In what is being called a “beta test,” representatives from the city, the Loveland Police Department, and other partners will deliver notices to a small number of encampments in the King’s Crossing area, with clean-up efforts to start a week later, on June 24.

“This process will allow the city to more confidently scale up enforcement once a more robust shelter option is made available,” Nicole Yost, the city engagement coordinator wrote in an email interview.

Loveland City Council voted to enact the ban on May 17, after public outcry about the spread of encampments in King’s Crossing and other natural areas in the city.

Though the “emergency” designation made the ordinance effective immediately, enforcement has so far been delayed due to the city’s lack of alternative shelters.

At Tuesday’s city council study session, some councilors expressed their impatience with the delay.

Before a scheduled update on the issue from Alison Hade of the City Community Partnership Office, and David Rout of nonprofit agency Homeward Alliance, Councilor Dana Foley said that enforcing the ban should be the city’s first priority.

“I think rather than prepping and using that valuable time to come here and talk at a study session with the key players, they should be focusing their attention on that task and that task only until it’s done, because it seems very slow.”

Foley then made a motion to table the presentation from Hade and Rout, and five other members—Don Overcash, John Fogle, Steve Olson, and Jon Mallo—agreed. Those voting no were Mayor Jacki Marsh, and Councilors Andrea Samson and Patrick McFall.

The lack of a follow-up discussion was frustrating for Hade, who has been heading up the city’s efforts to address its unhoused population for several years. The presentation planned for the study session had been on the schedule for several months, and the council’s decision to table the update was puzzling.

“It sounds like they aren’t that interested in hearing from us anytime soon,” she said on Wednesday. “That’s what I got from that.”

Though enforcement has yet to formally begin, Hade and the team at Homeward Alliance have been making progress on establishing a short-term shelter for displaced encampment residents.

According to a report sent to councilors on Tuesday from Deputy City Manager Ron Wensing, the city is close to securing short-term shelter options in local motels and existing facilities, including House of Neighborly Services and 137 Homeless Connection.

The city has also secured storage carts that will be used to store any personal belongings removed from the encampments.

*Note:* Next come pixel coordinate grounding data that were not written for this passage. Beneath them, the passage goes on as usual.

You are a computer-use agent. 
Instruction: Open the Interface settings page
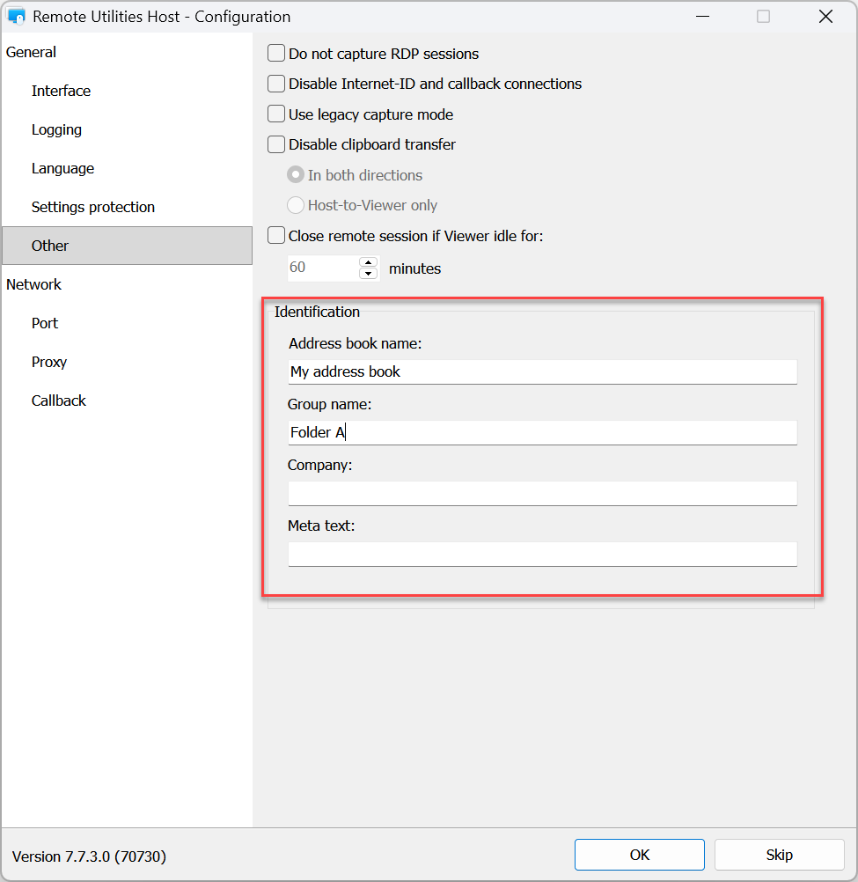61,91
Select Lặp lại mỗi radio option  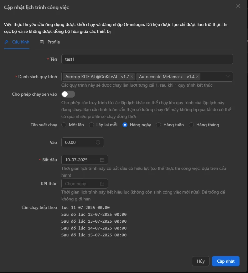pos(91,125)
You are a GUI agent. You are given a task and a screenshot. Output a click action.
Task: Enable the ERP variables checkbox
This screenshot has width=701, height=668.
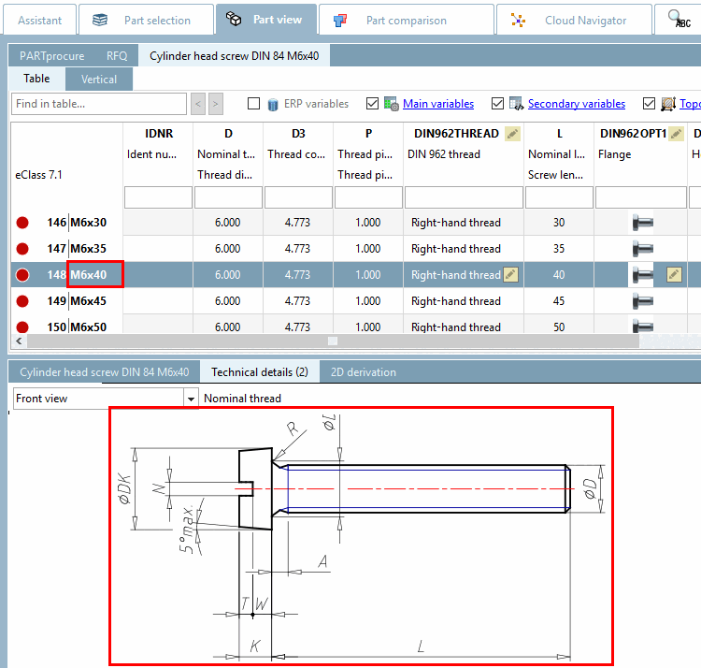click(x=254, y=104)
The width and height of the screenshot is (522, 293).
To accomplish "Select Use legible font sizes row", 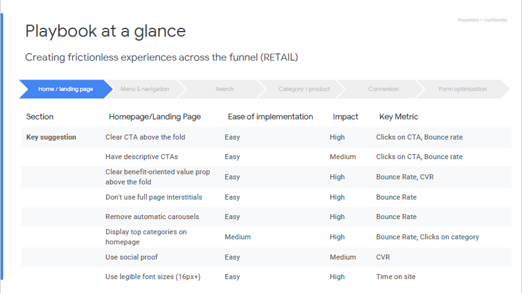I will 265,277.
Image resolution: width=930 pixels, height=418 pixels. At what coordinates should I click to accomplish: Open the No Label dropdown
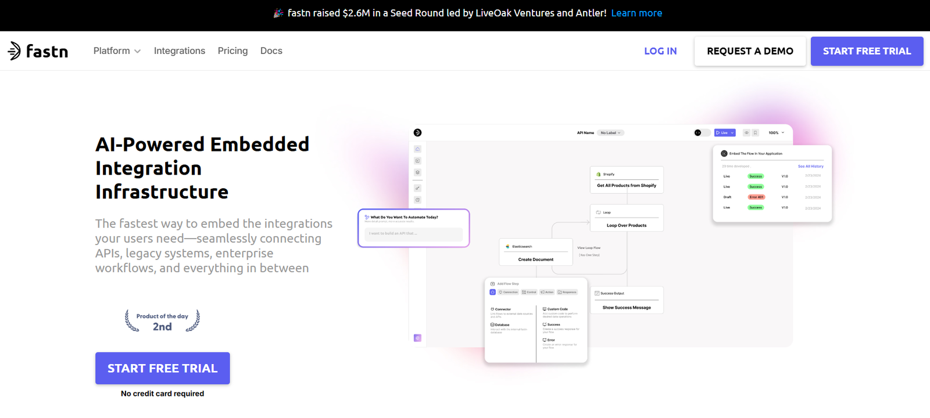611,133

There has been less progress on efforts to find medium-term shelter solutions, which potentially include tents or modular units. And there has been almost no progress on finding a permanent shelter solution, according to Hade.

Hade and Rout were also set to update the council on the other initiatives underway to address homelessness in the city, including use of standardized data systems and street outreach.

For a majority of the Loveland City Council, however, those programs are less urgent than removing the encampments from city-owned properties.

Reached for comment on Wednesday, Councilor Don Overcash said that the city owes it to residents to “restore public safety levels that we in Loveland expect and deserve” as soon as possible.

“I’m not as interested in action downstream, as much as I am at the moment in getting this issue addressed, because it’s reached a level of concern with our citizens such that a large number of them came to council to express their frustration,,” he continued. “I’m hoping that the city staff will prioritize a lot of the tasks that they’re working on and make this a high priority, as we indicated through the emergency ban, to expedite things and speed things up.”

Overcash then went on to acknowledge that addressing the encampments is a “very complicated issue.”

“We’ll continue to work on the issue, because it’s a long term issue,” he said. “If it was easy, we wouldn’t be struggling with this.”

According to Yost, details for Friday’s enforcement test are still being finalized, and there is not yet information available on how the test will be evaluated or when wider enforcement might begin.